Peter and Susan Pitzele’s seminal work, Scripture Windows, Toward a Practice of Bibliodrama, has been republished by the Ben Yehuda Press. Advance copies can now be ordered and are expected to be distributed beginning January 25, 2019. The original book went out of print in 2016.
Originally published in 1998, this new edition contains the same essential text as the previous edition, but offers the addition of a new introduction by the authors. Peter, along with his wife Susan, began developing what would become a unique form of Bibliodrama in the 1980’s. Since this time, the two authors have refined the method. These efforts lead to the publication of Scripture Windows, which has since become the seminal work on the subject.
Scripture Windows begins with a brief introduction to the method, including the history of the development. This history includes a description of Peter’s Hero’s Journey, though it is never referred to as such. In 1984, prior to the “call to action,” in his “normal life” Peter was a psychodramatist at the New York psychiatric hospital. Previously he had studied literature, eventually earning PhD in comparative literature from Harvard where he later taught. According to Bibliolog, A Creative Access to the Bible, the call to action came from his boss, friend and mentor who was a teacher a the Jewish Theological Seminary. Peter was asked to fill-in for him at the Jewish Seminary and teach a class on leadership. He accepted this call to action and thereby thrust himself into the great unknown – teaching future Rabbis as a secular Jew with little to no real knowledge of the Jewish tradition. Leaning on the two things he knew well, the academic analysis of literature and psychodrama, Peter guided the students through a roll-play involving the leadership of Moses. Through this experience, Bibliodrama was born. Peter later learned that this fusion of literary interpretation and psychodrama, which was a new and different way of examining the “white fire” of the biblical texts, was an adaptation of what was traditionally a form of Midrash. To complete the Hero’s Journey, Peter brought back from this figurative step into the chaos of the unknown the gift of Bibliodrama, which he now freely shares with the world.

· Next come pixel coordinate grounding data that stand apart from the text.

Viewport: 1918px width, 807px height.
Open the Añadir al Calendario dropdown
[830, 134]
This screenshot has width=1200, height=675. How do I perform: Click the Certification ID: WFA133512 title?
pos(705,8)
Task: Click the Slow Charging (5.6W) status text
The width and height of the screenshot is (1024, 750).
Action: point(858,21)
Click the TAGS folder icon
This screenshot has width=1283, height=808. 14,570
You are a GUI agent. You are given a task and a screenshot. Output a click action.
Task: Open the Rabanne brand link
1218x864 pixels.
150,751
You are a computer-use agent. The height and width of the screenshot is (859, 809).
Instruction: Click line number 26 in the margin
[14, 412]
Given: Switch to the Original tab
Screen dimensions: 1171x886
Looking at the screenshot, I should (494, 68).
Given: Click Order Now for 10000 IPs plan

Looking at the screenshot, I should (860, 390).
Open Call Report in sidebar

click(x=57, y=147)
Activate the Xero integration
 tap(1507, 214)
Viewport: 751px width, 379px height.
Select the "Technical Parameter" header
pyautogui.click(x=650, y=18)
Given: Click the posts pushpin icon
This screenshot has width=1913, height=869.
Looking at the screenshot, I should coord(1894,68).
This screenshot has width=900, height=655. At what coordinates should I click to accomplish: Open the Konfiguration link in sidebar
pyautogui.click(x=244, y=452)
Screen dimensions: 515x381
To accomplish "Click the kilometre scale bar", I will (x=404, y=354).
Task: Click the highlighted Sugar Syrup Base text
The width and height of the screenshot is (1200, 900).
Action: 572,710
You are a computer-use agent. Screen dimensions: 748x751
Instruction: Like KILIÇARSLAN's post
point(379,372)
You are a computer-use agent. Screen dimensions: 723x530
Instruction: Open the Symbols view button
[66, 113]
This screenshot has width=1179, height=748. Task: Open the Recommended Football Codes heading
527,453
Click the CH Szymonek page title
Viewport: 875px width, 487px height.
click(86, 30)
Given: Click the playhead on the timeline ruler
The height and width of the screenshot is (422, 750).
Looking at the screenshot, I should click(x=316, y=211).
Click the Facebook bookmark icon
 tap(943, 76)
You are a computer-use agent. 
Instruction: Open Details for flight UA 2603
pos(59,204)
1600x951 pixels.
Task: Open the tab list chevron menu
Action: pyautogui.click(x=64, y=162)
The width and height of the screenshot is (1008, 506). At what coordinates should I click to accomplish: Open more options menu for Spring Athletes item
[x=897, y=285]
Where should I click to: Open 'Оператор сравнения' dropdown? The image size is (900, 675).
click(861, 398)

The remaining content of Scripture Windows includes a detailed description of both the long form and short forms of Bibliodrama. Reading through the book it soon becomes evident that Peter has thoroughly infused the methods, techniques and interventions of psychodrama into his version of the Jewish Midrash. For example, Peter’s description and use of “echoing” is akin to the doubling in psychodrama. But it’s also different and therefore echoing is his own creative adaptation of psychodrama’s doubling, which was originally developed by Dr. J. L. Moreno.
Other adaptations include the psychodramatic encounter, where in Bibliodrama one bible character may encounter another to discuss some common issue or event. In this way Moses and Aaron might have a spontaneous discussion of the golden calf episode in Exodus 32:1-6. Another might be the psychodramatic sculpture, where, for example, the departure scene of Rebekah, found in Genesis 24:58-61 might be reproduced spatially within the group-space, with participants deciding by their own positioning where the various characters from the story might be arranged as Rebekah leaves her family to join Issac’s.
In the book, each of these Bibliodramatic methods are described in detail as part of the chapters on the long form of Bibliodrama, whereas in the short form chapters, the various building blocks leading up to these more complicated explorations are thoroughly explained and described.
Scripture Windows is essential reading for anyone interested in exploring and leading Bibliodrama as a facilitator. The reader will benefit from Peter’s and Susan’s excellent narrative style and detailed explanations of the various methods and techniques described in this excellent work.